Claims
- 1. A method for data compression comprising the steps of:
receiving a data file having data patterns; storing received data patterns in a dictionary; assigning an index to each data pattern in the dictionary; storing the index of each data pattern in the dictionary; accumulating statistical information about each index; encoding each index using the statistical information; and clearing stored indices and stored data patterns in the dictionary when another data file is received.
- 2. The method of claim 1, wherein the step of accumulating statistical information is performed by a statistical model.
- 3. The method of claim 2, wherein each index is encoded by an encoder.
- 4. The method of claim 3, wherein if the received data pattern does not match any of the stored data patterns in the dictionary, and if the dictionary is not full, then the dictionary sends the index assigned to the received data pattern to the encoder and the statistical model.
- 5. The method of claim 3, wherein if the received data pattern does not match any of the stored data patterns in the dictionary, and if the dictionary is full, then the statistical model instructs the dictionary to replace a stored data pattern with the received data pattern, and the dictionary sends the index associated with the stored data pattern to the encoder and the statistical model.
- 6. The method of claim 3, wherein if the received data pattern matches the stored data pattern in the dictionary, then the dictionary sends the index associated with the stored data pattern to the encoder and the statistical model.
- 7. The method of claim 2, wherein the step of accumulating statistical information comprises the steps of:
receiving indices from the dictionary; recording the frequency of occurrence of each index within a set of frequency counters; and updating the dictionary.
- 8. The method of claim 7, wherein the statistical model resets the set of frequency counters when another data file is received.
- 9. The method of claim 7, wherein the set of frequency counters contains a distinct and unique counter for each distinct and unique pair of context indices and a current pattern index.
- 10. The method of claim 7, wherein the set of frequency counters contains a distinct and unique counter for each distinct and unique tuple of arbitary context indices and a current pattern index.
- 11. The method of claim 9, wherein a context index of the current pattern index is another index received just prior to the current pattern index.
- 12. The method of claim 10, wherein context indices of the current pattern index are other indices received just prior to the current pattern index.
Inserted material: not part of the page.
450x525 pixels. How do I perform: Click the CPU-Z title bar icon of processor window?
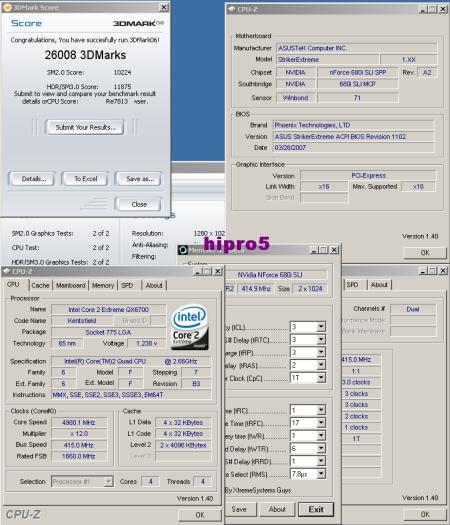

- 13. The method of claim 11, wherein upon receiving index n after receiving context index m, where n and m are integers, a frequency counter associated with an element {m, n} is incremented.
- 14. The method of claim 12, wherein upon receiving index n after receiving context indices mk, mk-1, . . . , m1, m0, where n and mj are integers, a frequency counter associated with an element {mk, . . . , m0, n} is incremented.
- 15. The method of claim 13, wherein if the frequency counter exceeds a threshold value, then the statistical model sends index n and context index m to the dictionary.
- 16. The method of claim 14, wherein if the frequency counter exceeds a threshold value, then the statistical model sends index n and context indices mk, mk-1, . . . , m1, m0 to the dictionary.
- 17. The method of claim 15, wherein the dictionary stores a new data pattern associated with context index m and index n, and assigns the new data pattern a new index.
- 18. The method of claim 16, wherein the dictionary stores a new data pattern associated with context indices mk, mk-1, . . . , m1, m0 and index n, and assigns the new data pattern a new index.
- 19. The method of claim 3, wherein the encoder is an arithmetic encoder.
- 20. The method of claim 3, wherein the encoder is a Huffman encoder.
- 21. The method of claim 19, wherein the encoder receives statistical information from the statistical model and indices from the dictionary.
- 22. The method of claim 21, wherein the statistical information includes frequency of occurrence of each index.
- 23. The method of claim 22, wherein the encoder uses fewer bits to encode a first index with a higher frequency of occurrence than to encode a second index with a lower frequency of occurrence.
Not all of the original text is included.